15. The gland is then separated from the nerve and its’ branches through blunt dissection using a fine-tipped hemostat and scissors in lieu of Bovie cautery.
16. Some surgeons performing parotidectomyuse gentle retraction of the gland by grasping the parenchyma with forceps or a hemostat and pulling it upwards.
17. The dissection is usually down in a superior to inferior fashion to take advantage of normal tissue and tissue planes, as most tumors are located in the inferior part of the gland.
18. Some bleeding is unavoidable and is controlled with carefully applied low voltage electrocoagulation (i.e., fine-tipped Bovie cautery) and fine silk sutures.
19. The lateral branch of Stensen’s duct is then located and ligated with fine silk ties (e.g., 3-0) and divided with a scissors.
20. Care must be taken in parotidectomy to not injure or ligate the medial branch or main trunk of Stensen’s duct as this will result in medial lobe atrophy.
21. Once the portion of the lateral lobe that contains the tumor and a margin of normal surrounding gland has been completely dissected free, the parenchyma is transected.
22. The isthmus and remaining medial lobe should be carefully inspected for bleeding and the wound is thoroughly irrigated.
23. A small closed-suction Silastic catheter (i.e., small Jackson Pratt drain) is then placed over the remaining 20% of the parotid gland with a small stab wound brought through the skin posterior to the face.
24. The subcutaneous tissues are approximated using interrupted dissolvable sutures.
25. The skin is closed after parotidectomy using a running dissolvable subcuticular stitch such as 4-0 Monocryl.
25. Adhesive skin strips are placed on the wound edges.
Temporary paralysis of the facial muscles is not uncommon in parotidecomy and should clear by seven days. Sensory disturbances may be more lasting and include permanent numbness, particularly if the greater auricular nerve has been transected.
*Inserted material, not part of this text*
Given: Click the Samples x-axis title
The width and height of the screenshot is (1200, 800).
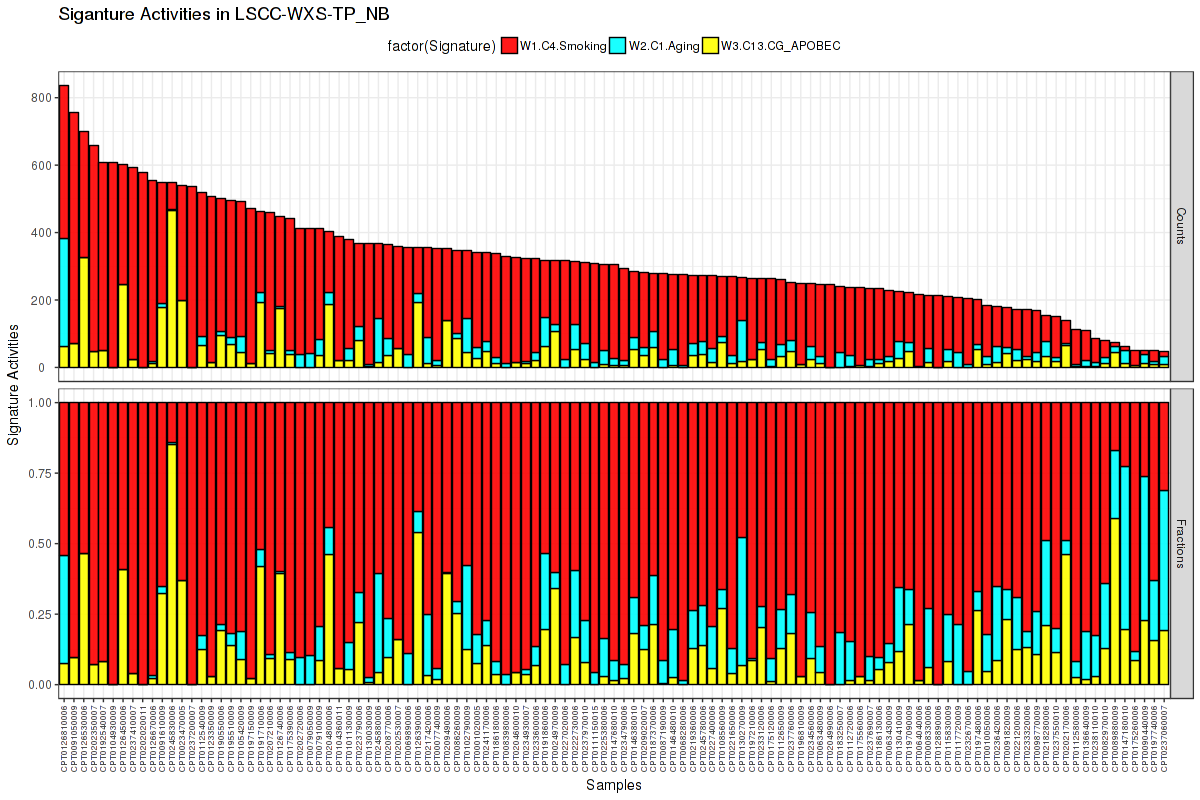Looking at the screenshot, I should coord(613,786).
Unfortunately, permanent paralysis can occur after parotidectomy. Division of the marginal mandibular branch off the cervical segment of the facial nerve results in permanent paralysis as this branch lacks cross-anastomoses. The temporal branch also lacks significant cross-anastomoses and has poor regenerative ability. Significant injury to this nerve results in loss of function to the frontalis muscle (inability to raise eyebrows.)